Alla fine ci hanno salutato con un "ci vediamo l'anno prossimo"...

Tokyo non è una bella città. Urbanisticamente è un disastro. Ognuno può fare quello che vuole purché sia antisismico e non esca dai confini del proprio terreno. La gente è all'apparenza fredda anche se rispettosa e gentile. Non succede praticamente mai niente e quindi è molto sicura. Stare bene a Tokyo è semplicissimo; basta accettare la condizione di trovarsi in un altro Paese ed essere disposti a rinunciare all'idea, a cui siamo troppo abituati in Italia, di essere il centro dell'universo.

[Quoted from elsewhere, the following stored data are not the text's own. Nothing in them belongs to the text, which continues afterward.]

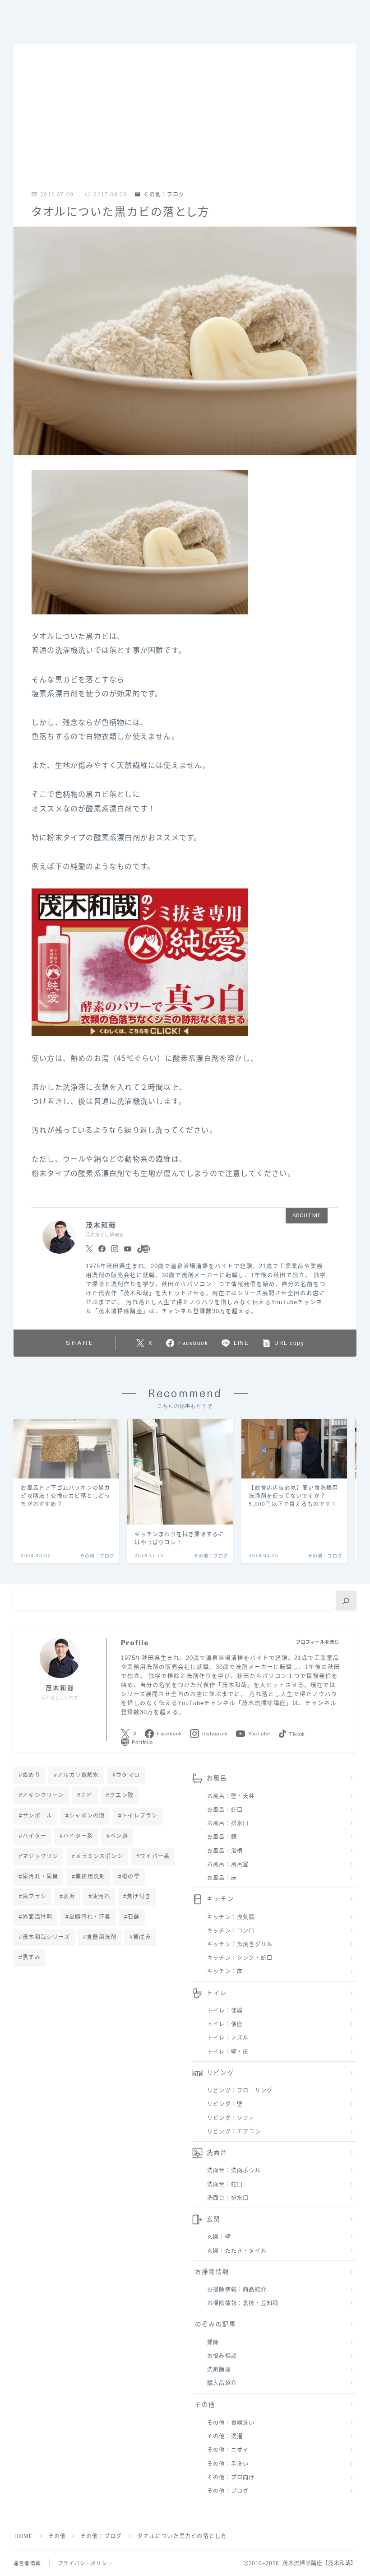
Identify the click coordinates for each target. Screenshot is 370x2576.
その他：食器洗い (231, 2423)
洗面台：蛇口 (225, 2184)
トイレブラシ (139, 1816)
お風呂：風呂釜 (228, 1864)
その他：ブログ (163, 194)
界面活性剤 (37, 1917)
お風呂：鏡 (222, 1837)
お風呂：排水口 (228, 1823)
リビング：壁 (225, 2104)
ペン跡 (119, 1836)
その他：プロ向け (231, 2477)
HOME (23, 2536)
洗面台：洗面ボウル (234, 2170)
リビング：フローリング (240, 2091)
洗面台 (217, 2152)
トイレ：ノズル (228, 2038)
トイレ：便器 (225, 2011)
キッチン (220, 1899)
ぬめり (32, 1775)
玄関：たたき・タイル (237, 2251)
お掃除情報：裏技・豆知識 (242, 2303)
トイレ (217, 1993)
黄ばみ (143, 1937)
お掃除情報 (212, 2272)
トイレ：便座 (225, 2024)
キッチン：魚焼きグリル (240, 1944)
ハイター (34, 1836)
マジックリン (40, 1856)
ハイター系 (78, 1836)
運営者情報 (27, 2563)
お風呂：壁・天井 (231, 1796)
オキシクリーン (43, 1795)
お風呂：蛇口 (225, 1810)
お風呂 (217, 1778)
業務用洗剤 (90, 1877)
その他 (205, 2404)
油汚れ (101, 1896)
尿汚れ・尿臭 (40, 1877)
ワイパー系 (155, 1856)
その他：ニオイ (228, 2450)
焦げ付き (139, 1896)
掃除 (213, 2342)
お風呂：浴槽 (225, 1851)
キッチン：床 (225, 1971)
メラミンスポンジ (99, 1856)
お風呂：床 (222, 1878)
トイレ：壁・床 (228, 2052)
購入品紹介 (222, 2383)
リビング (220, 2072)
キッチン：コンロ (231, 1931)
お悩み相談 (222, 2356)
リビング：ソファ (231, 2118)
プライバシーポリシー (85, 2563)
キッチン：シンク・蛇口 (240, 1958)
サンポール (37, 1816)
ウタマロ (128, 1775)
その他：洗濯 (225, 2436)
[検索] (346, 1600)
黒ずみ (32, 1957)
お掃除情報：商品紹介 (237, 2290)
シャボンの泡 (87, 1816)
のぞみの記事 (215, 2324)
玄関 (213, 2219)
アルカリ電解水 (78, 1775)
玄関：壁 (219, 2237)
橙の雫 (131, 1877)
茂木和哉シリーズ (46, 1937)
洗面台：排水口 (228, 2198)
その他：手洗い (228, 2464)
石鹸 (133, 1917)
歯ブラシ (34, 1896)
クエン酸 (122, 1795)
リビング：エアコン (234, 2132)
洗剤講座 (219, 2370)
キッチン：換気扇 (231, 1917)
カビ (86, 1795)
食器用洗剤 (101, 1937)
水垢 (69, 1896)
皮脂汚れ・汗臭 (90, 1917)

Sentirsi a casa però è un'altra storia. Forse chi di noi è qui per la prima volta impiegherà un po' per metabolizzare la sensazione. Forse nemmeno arriverà a capire quanto questa giornata sia stata preziosa.
Personalmente, quest'anno non mi ero prefisso alcun obiettivo perché tutte le collaborazioni avviate in precedenza stanno dando più frutti del previsto. Tuttavia questa domenica vale da sola questo viaggio e aggiunge una pietra importante al lavoro fatto negli ultimi cinque anni per creare una strada diretta, un legame forte tra la nostra scuola, la nostra casa e questa parte del mondo. Poco importa se, per una volta, anziché cenare con mangaka e animatori, abbiamo condiviso il cibo con elettricisti, programmatori, bancari o giardinieri.

Se si impara ad osservare è facile capire la logica su cui si fonda lo spirito della società giapponese. Ma senza questo contatto non è possibile arrivare a sentire quello spirito dentro di sé.

Tornerò a Fujimae. Finché potrò e sarò ben accetto, porterò volentieri quei 700 chili di legno, e probabilmente piombo o uranio impoverito con cui è stato costruito il Mikoshi, sulle spalle sperando di conservare i lividi abbastanza a lungo da poterli mostrare anche nei giorni seguenti con lo stesso orgoglio di tutti gli altri. Non mi allenerò durante l'anno per "fare bella figura", frase totalmente priva di senso in giapponese, ma quando sarà il momento farò del mio meglio.
Come, in questo luogo, fanno tutti. Ogni giorno.

1 commento:

  1. Molto bello il tuo racconto.
    Sono d'accordo: osservare e condividere è un buon binomio per trovare un contatto con altre culture.

    Leggo e penso che prima o poi dovrò spingermi di più verso est e non sempre e solo a sud.